Here is a block of records. Copy every line in it that includes "target".

# Data records:

* * *

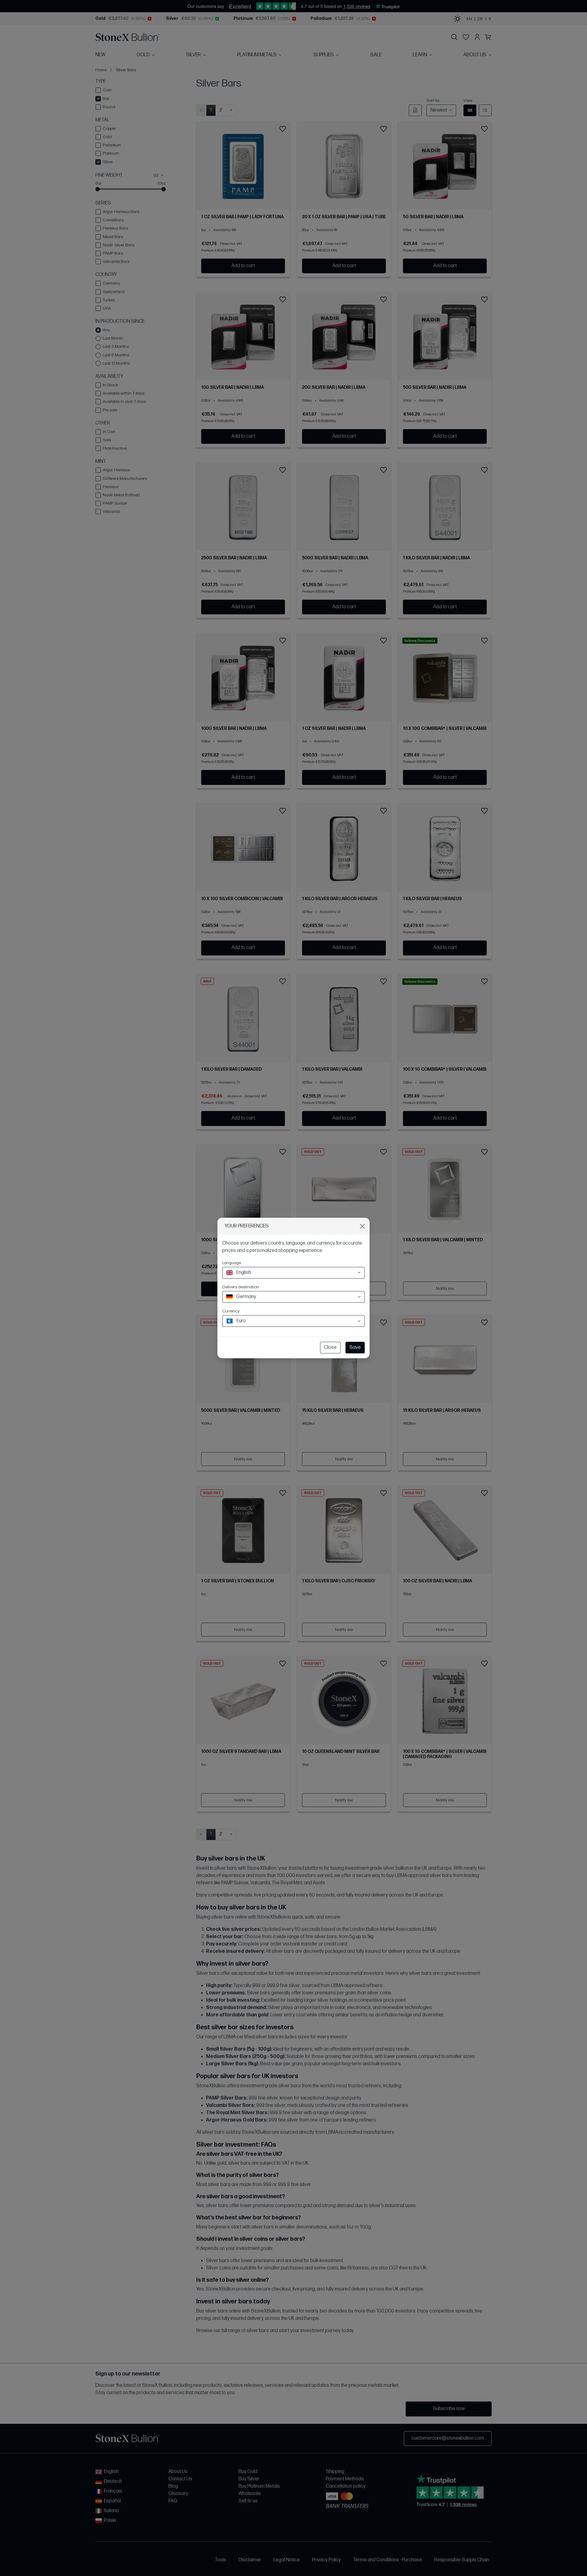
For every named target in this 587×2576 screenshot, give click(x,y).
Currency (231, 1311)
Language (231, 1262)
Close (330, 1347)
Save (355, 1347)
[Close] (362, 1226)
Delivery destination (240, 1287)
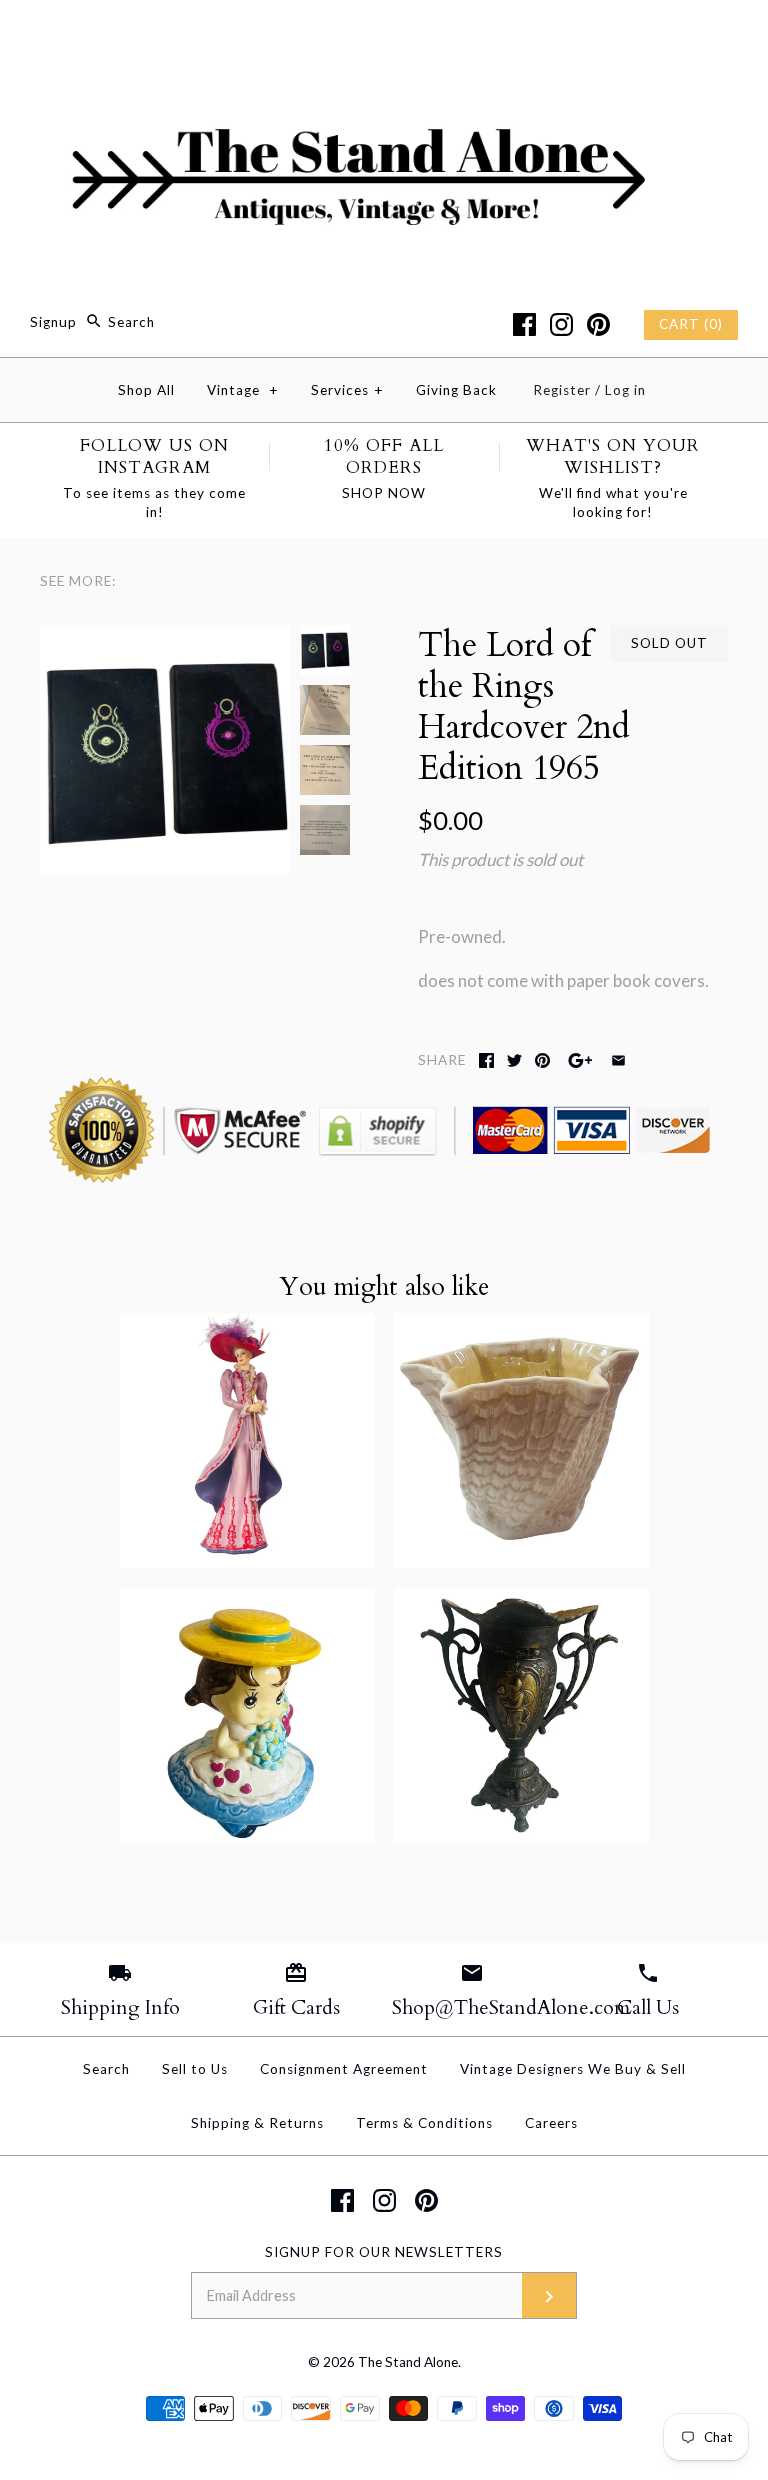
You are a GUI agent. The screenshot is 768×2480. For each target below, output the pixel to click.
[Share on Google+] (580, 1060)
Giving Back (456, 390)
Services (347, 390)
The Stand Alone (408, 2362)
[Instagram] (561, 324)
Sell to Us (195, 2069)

* * *

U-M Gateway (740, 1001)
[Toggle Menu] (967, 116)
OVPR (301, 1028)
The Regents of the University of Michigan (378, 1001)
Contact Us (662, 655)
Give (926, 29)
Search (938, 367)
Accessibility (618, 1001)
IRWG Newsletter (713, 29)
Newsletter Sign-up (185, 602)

* * *

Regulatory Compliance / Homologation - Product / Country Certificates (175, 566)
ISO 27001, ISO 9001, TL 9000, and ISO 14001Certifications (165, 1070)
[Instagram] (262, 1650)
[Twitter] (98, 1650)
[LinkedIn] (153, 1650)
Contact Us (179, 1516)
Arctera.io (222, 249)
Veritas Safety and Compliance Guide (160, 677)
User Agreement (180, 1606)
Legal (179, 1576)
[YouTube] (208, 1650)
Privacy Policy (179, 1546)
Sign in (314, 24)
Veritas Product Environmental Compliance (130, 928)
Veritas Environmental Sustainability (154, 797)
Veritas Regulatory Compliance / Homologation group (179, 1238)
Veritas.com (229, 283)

* * *

# Solution to this task:
For every named target in this 587×2576 screenshot, give click(x,y).
You are a GUI agent. The screenshot is 768×2480. For each target below, output the pixel to click.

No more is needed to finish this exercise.